-- START INPUT ROWS --

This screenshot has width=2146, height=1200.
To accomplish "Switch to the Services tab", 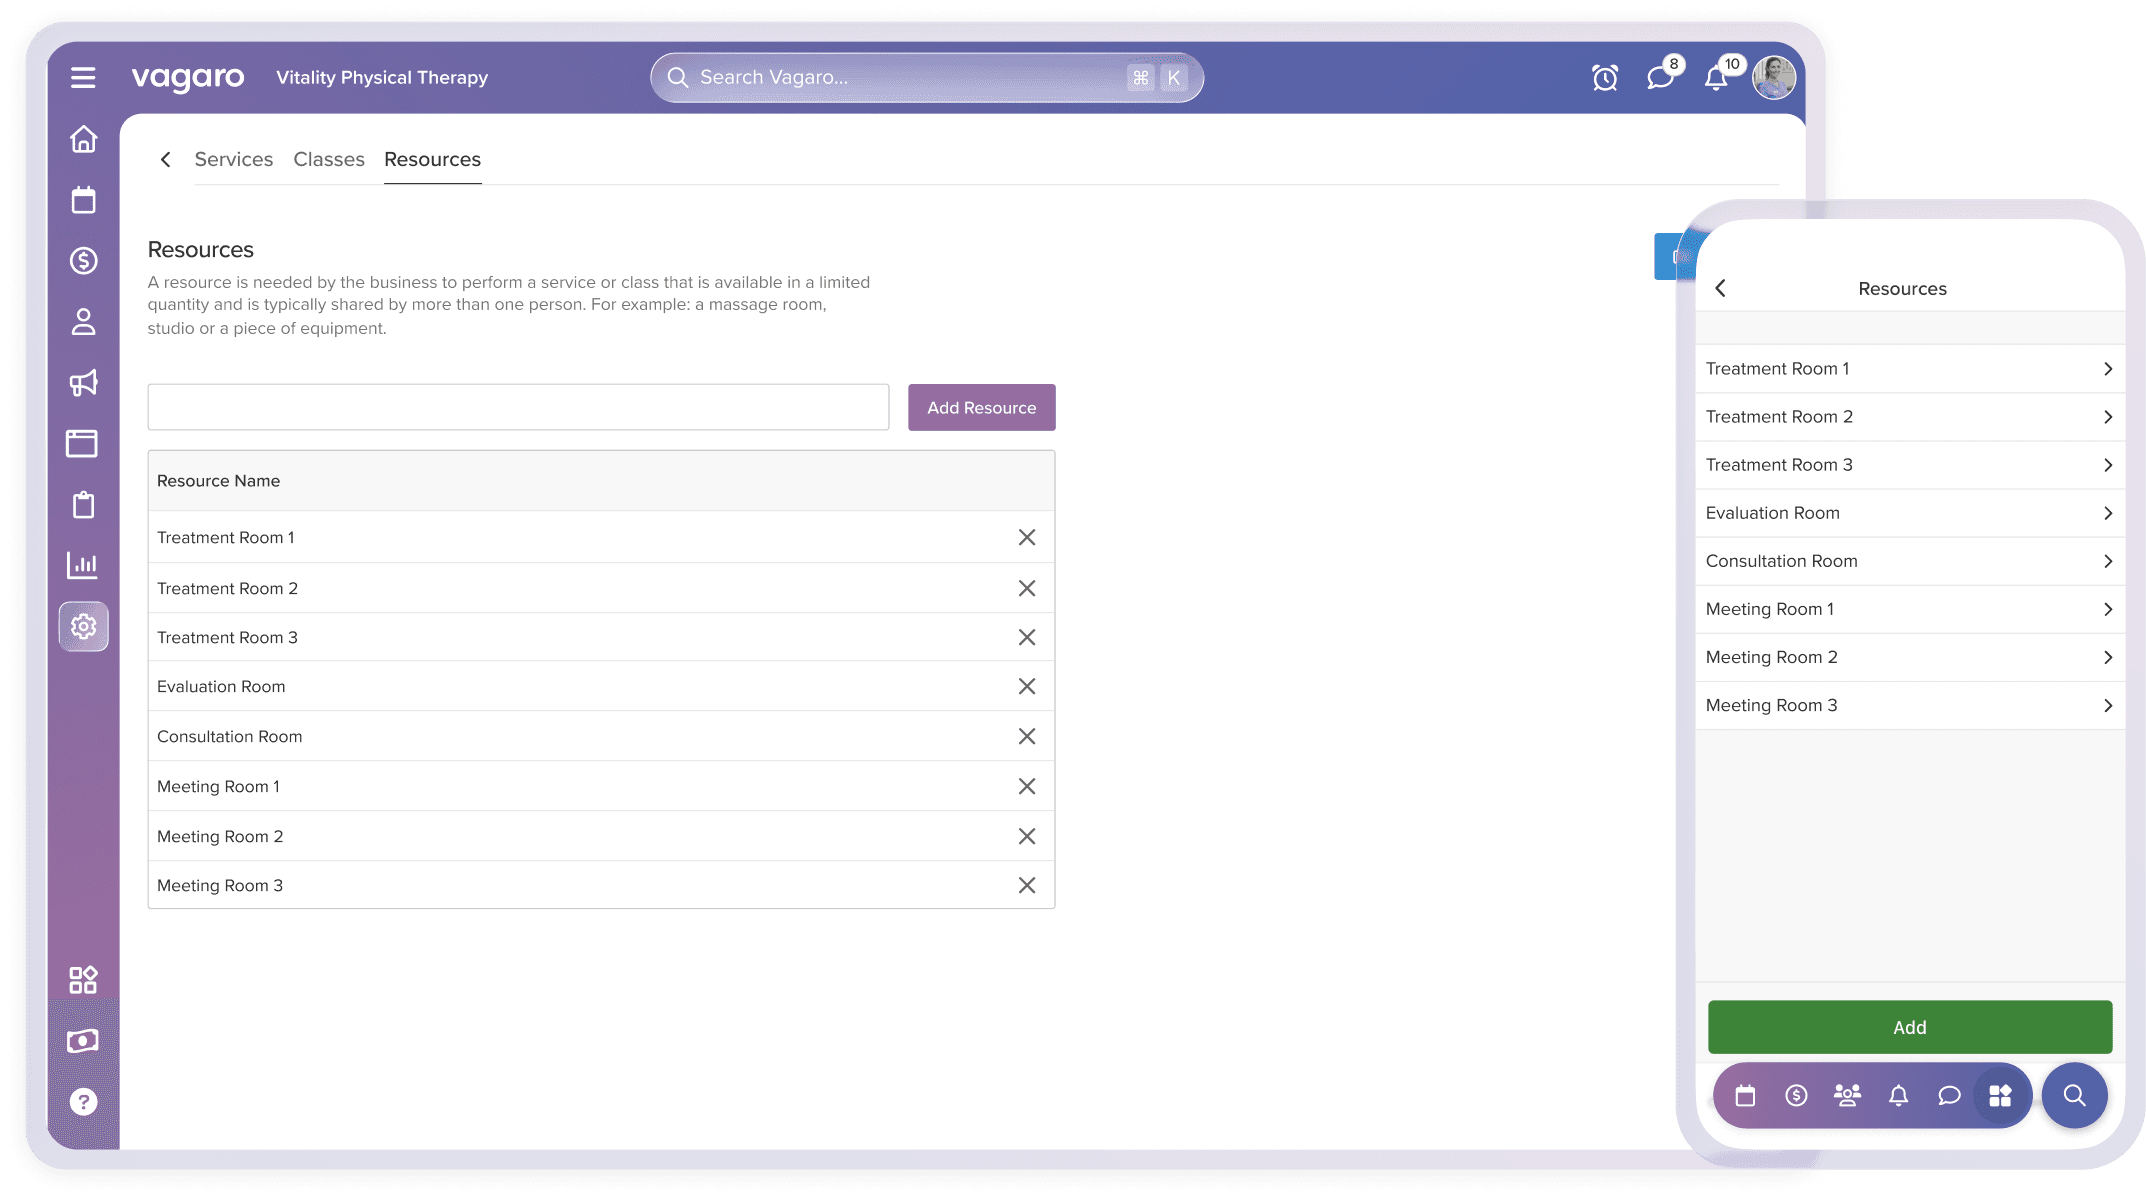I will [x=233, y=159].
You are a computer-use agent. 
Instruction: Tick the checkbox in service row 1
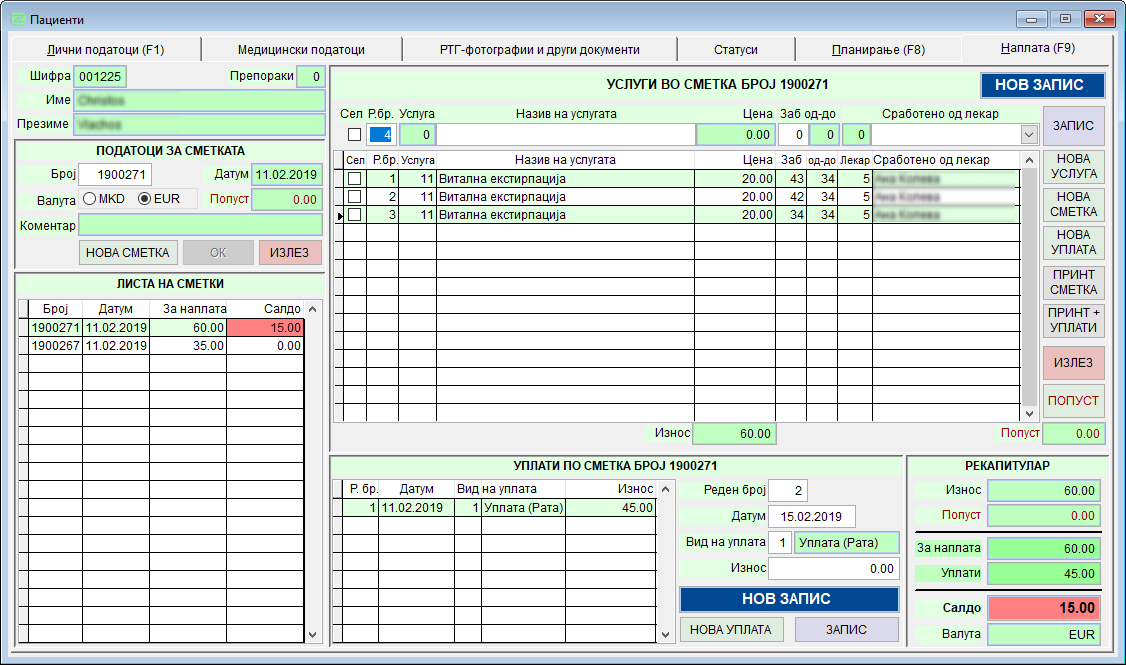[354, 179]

-- END INPUT ROWS --

— WRITTEN REQUEST —
Write out the lines of the material above, starting with the line that contains "You are a computer-use agent." and going on through the end of the material, and leave the pictures out.

— WRITTEN SOLUTION —
You are a computer-use agent. 
Instruction: Tick the checkbox in service row 1
[354, 179]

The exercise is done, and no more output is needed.